· Dark Oak · 8 min read
The agent demos that go viral all have one thing in common: nothing connected to a real business system. They book a fake flight, summarise a fake email, or write a poem about a fake company. The moment you point the same setup at a live accounts package, an ERP with thirty years of accumulated quirks, or a CRM whose custom fields nobody fully understands, the wheels come off.

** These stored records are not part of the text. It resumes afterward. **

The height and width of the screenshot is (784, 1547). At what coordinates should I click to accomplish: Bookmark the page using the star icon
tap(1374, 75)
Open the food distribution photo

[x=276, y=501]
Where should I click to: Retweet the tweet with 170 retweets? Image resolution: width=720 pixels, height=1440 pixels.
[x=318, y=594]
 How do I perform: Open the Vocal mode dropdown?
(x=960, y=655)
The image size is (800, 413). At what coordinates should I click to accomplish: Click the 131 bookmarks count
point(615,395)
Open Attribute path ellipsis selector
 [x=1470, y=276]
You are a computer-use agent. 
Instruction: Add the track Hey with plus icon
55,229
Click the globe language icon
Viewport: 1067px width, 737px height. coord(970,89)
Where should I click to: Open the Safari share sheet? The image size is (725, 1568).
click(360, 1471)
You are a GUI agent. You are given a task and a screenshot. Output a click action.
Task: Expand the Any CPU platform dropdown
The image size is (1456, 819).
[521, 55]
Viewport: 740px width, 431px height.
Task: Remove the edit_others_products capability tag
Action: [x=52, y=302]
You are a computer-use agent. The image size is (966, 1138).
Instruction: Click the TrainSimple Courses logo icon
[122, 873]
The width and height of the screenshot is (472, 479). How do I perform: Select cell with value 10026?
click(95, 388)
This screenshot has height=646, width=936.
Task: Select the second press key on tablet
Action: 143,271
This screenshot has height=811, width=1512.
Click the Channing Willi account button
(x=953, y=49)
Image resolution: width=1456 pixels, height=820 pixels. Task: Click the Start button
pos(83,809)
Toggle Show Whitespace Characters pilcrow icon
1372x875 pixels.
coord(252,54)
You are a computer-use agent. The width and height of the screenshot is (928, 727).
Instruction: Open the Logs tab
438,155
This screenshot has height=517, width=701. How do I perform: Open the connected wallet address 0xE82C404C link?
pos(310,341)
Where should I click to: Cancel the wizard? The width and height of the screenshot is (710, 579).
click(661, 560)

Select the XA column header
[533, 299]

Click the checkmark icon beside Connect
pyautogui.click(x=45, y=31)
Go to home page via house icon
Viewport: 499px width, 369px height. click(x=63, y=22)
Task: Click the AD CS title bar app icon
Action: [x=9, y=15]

We spend most of our time on that second category — agents that have to do real work against real systems for clients in ecommerce, manufacturing and professional services. After a few of these builds we keep coming back to the same shape, and we think it’s worth writing down, because there’s not a lot out there between the toy notebook demos and the enterprise vendor slide decks.
This post is aimed at a competent technical reader — a CTO at a 30-person company, or an in-house developer who’s been asked “what would a proper version of this look like?” and wants a straight answer.
The four moving parts
We split a production agent build into four layers, and we try very hard to keep them honest about their boundaries.
- The LLM layer (Large Language Model — the model itself, the prompt, retry logic, and the structured output schema we ask it to produce)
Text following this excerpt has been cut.